Fish this simple doesn’t require any fancy recipes, but there’s plenty of room for creativity. Chef Hudson is constantly coming up with new recipes and preparations — like a trout carpaccio or trout poached with saffron and apple cider vinegar.

“It’s so versatile you can really cook it in any way,” he says. Or, if you’re new to cooking trout, take some of Hudson’s advice, and give broiling a try. “Broiling is quick,” he says. “You can season the trout however you want, and it’s done in 5 to 7 minutes.” Hudson’s bottom line? “Don’t be afraid to experiment with it,” he says. After all, it’s nearly impossible to make fish this good taste bad.

Sunburst Trout Company
128 Raceway Place
Canton, N.C. 28716
(828) 648-3010

Pan-Cooked Trout with Olive Topping

This topping dresses up the trout without overshadowing it.

for topping

  • 1 1/2 cups chopped assorted olives
  • 1/2 cup chopped parsley
  • 1 large garlic clove, minced
  • grated zest and juice of one lemon
  • 3 tablespoons olive oil

for trout

  • 2 tablespoons vegetable oil
  • 4 large red trout fillets (about 6 ounces each)
  • 1/4 cup all-purpose flour

Prepare the topping. Mix together chopped olives, parsley, garlic, lemon zest, lemon juice, and olive oil in a medium-size bowl. Season with salt and pepper; set aside.

Begin heating vegetable oil in a large skillet set over medium-high heat. Season trout fillets liberally with salt and pepper; dust all over with flour. Cook trout, skin side up, for about 3 to 4 minutes to lightly brown. Turn and continue cooking another 2 to 3 minutes or until fish is opaque and cooked to your liking. Serve with prepared olive topping.

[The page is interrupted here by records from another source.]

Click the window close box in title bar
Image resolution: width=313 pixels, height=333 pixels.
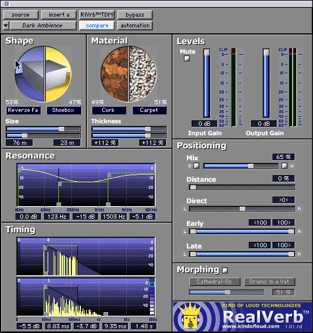tap(7, 4)
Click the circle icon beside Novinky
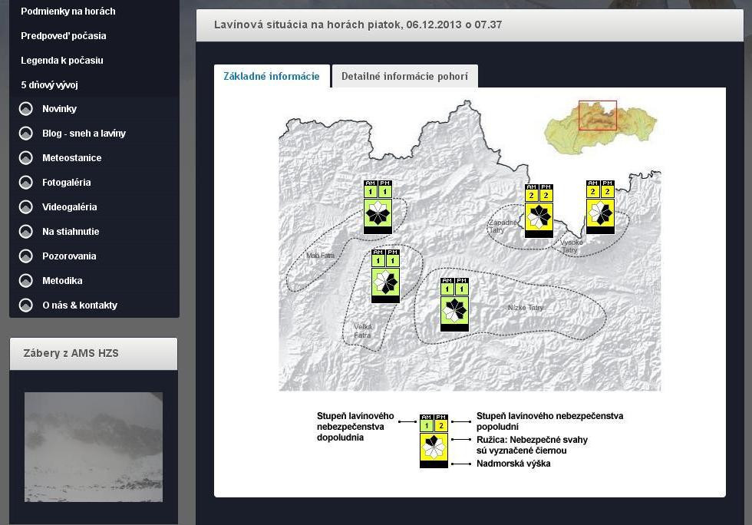752x525 pixels. click(26, 109)
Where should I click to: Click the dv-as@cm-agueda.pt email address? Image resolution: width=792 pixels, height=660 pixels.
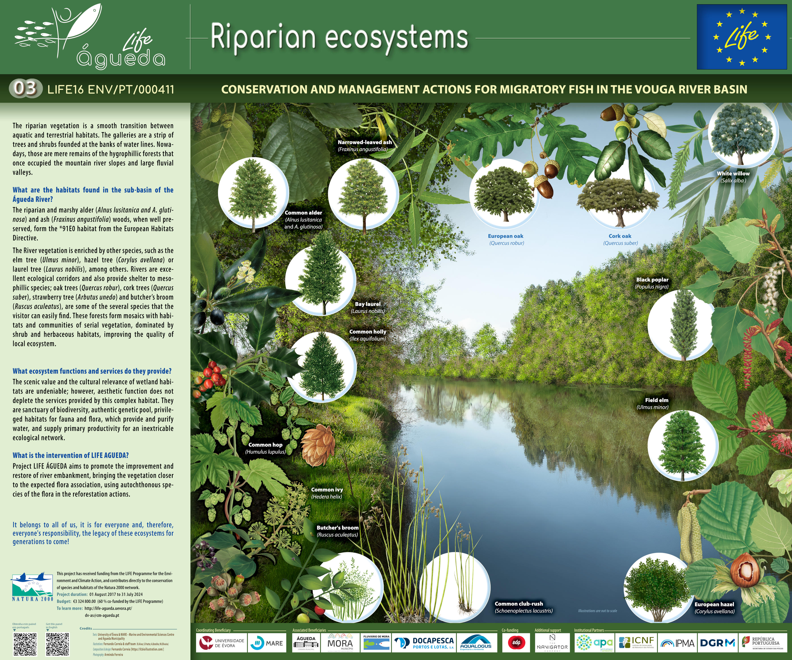tap(102, 615)
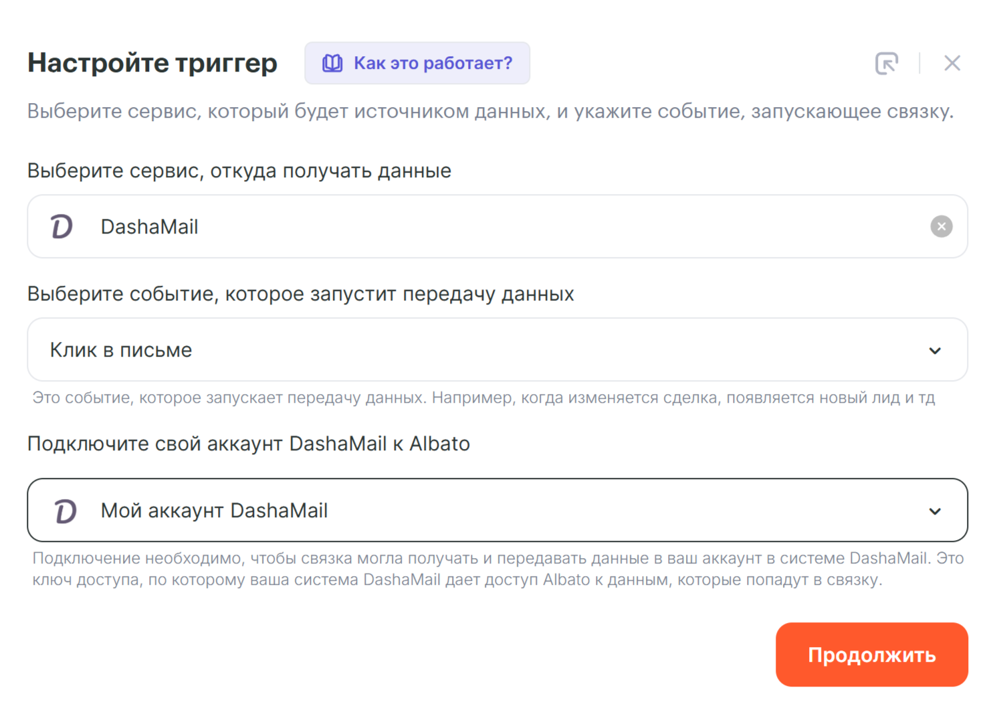Click the book icon beside 'Как это работает?'

(x=332, y=64)
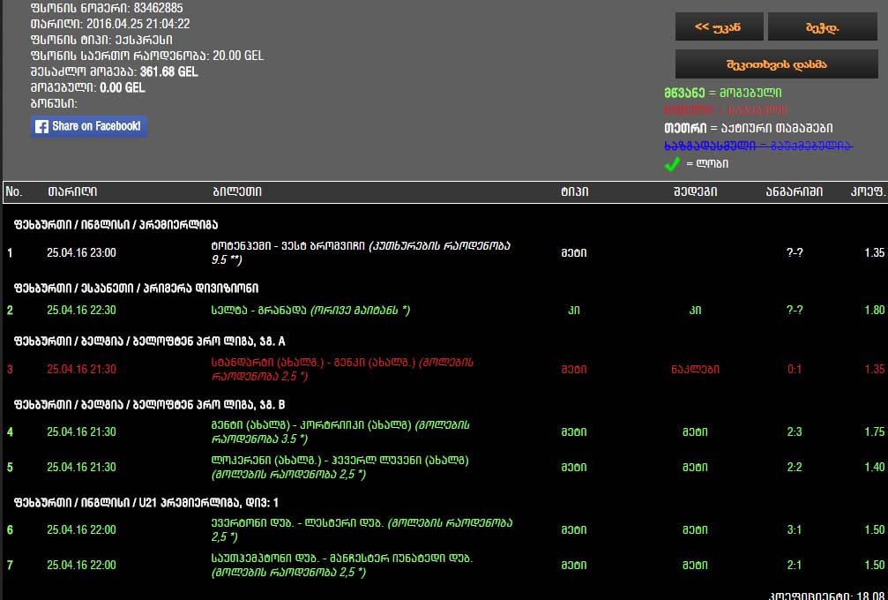Go back with the '<< უკან' button
The width and height of the screenshot is (888, 600).
coord(718,27)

Lemon Roasted Trout with Lemon Butter Sauce

This simple, special recipe is full of fresh lemon flavor.

Serves 4

for trout

  • 4 large red trout fillets (about 6 ounces each)
  • 2 lemons, very thinly sliced (try to get 16 to 18 slices from one lemon)

for sauce

  • 1/4 cup fresh lemon juice
  • 2 tablespoons chopped fresh basil, optional
  • 2 tablespoons chopped fresh parsley, optional
  • 1 stick unsalted butter, melted

Preheat oven to 425˚. Place trout fillets, skin side down, on a nonstick baking sheet; season liberally with salt and pepper. Arrange lemon slices over top of trout so that they are completely covering the flesh. Roast for about 15 minutes or until fish is opaque and lemon slices are starting to curl.

While trout cooks, prepare the sauce. Pour lemon juice into a blender. If using basil and parsley, add, blend, and scrape sides down with a spatula. Add melted butter with the motor running and blend until a sauce forms, about 20 seconds. Season with salt and pepper.

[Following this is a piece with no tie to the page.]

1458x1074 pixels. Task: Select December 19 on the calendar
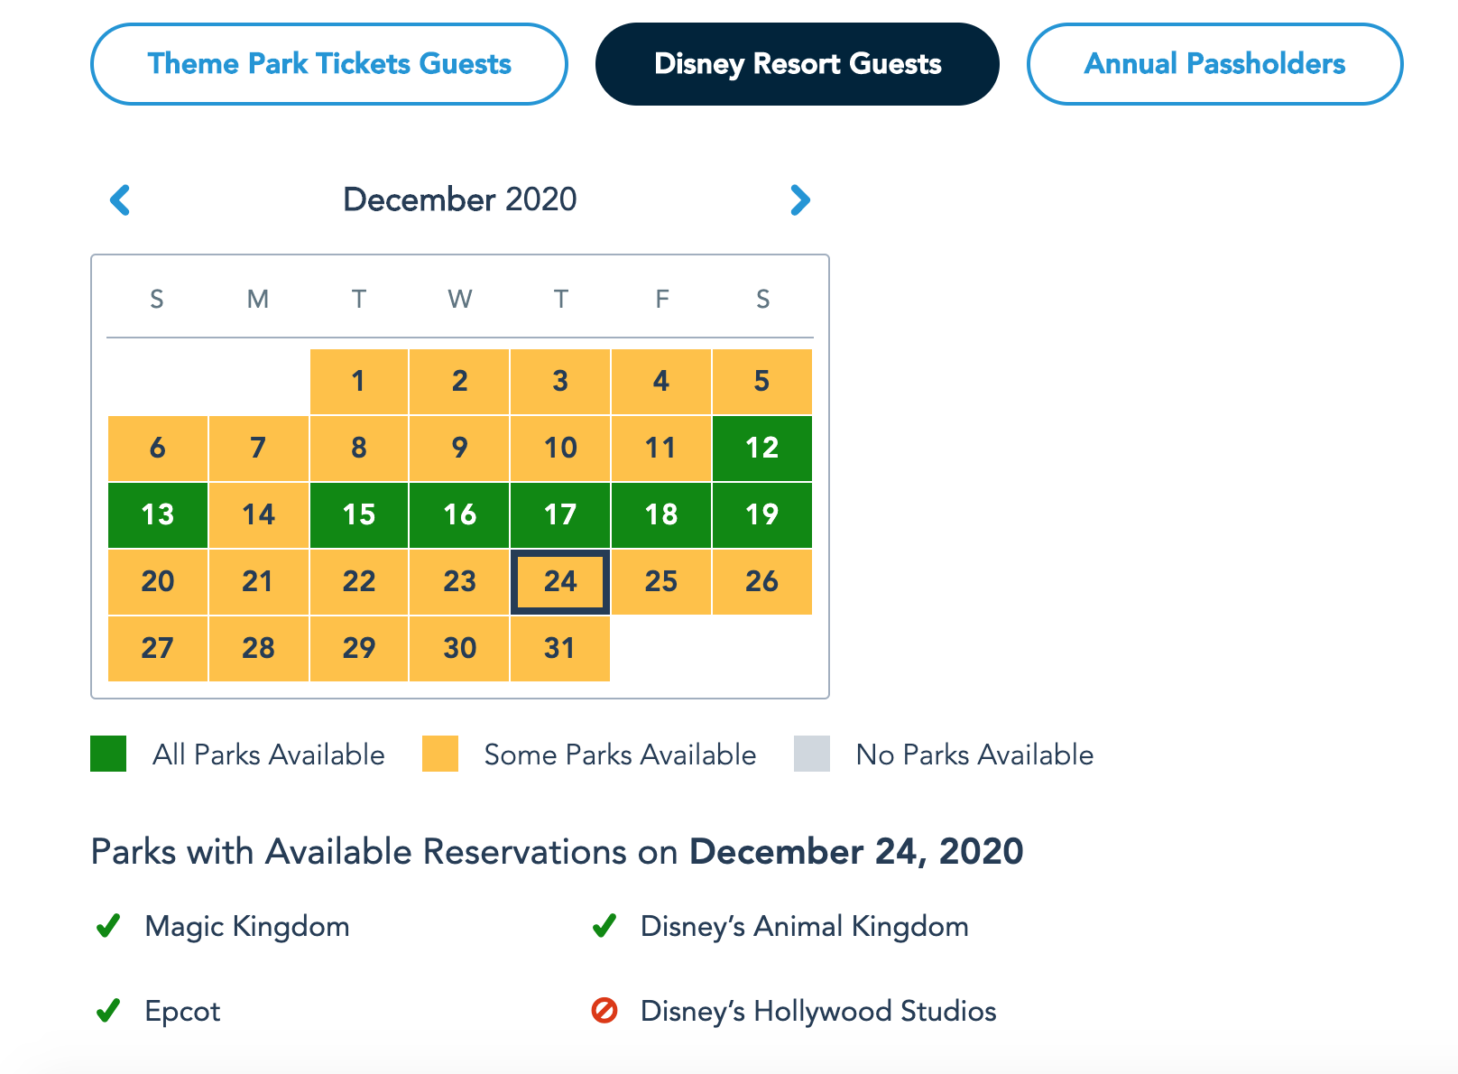[x=762, y=514]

To serve, take fillets straight to the table and let each diner remove his or her own lemon slices. Serve sauce on the side.

Cook’s Note: Try adding the herbs for a variation on the sauce, but if you’re in the mood for something simpler, just skip the sauce altogether.

Quick Broiled Mustard Trout

This recipe comes courtesy of Chef Charles Hudson at the Sunburst Trout Company.

Serves about 4

  • 4 large red trout fillets (about 6 ounces each)
  • 1 teaspoon Lawry’s Seasoned Salt
  • 1 teaspoon Old Bay Seasoning
  • juice of 1 lemon
  • 1/4 cup whole-grain mustard (Chef Hudson likes to use Lusty Monk brand:

Preheat broiler to high with top rack placed about 6 inches away from heating element. Place trout fillets, skin side down, on a nonstick baking sheet. In a small bowl, mix together seasoned salt, Old Bay, lemon juice, and mustard. Spread mustard mixture evenly over top of trout. Broil for about 5 to 7 minutes or until fish is opaque and cooked to your liking.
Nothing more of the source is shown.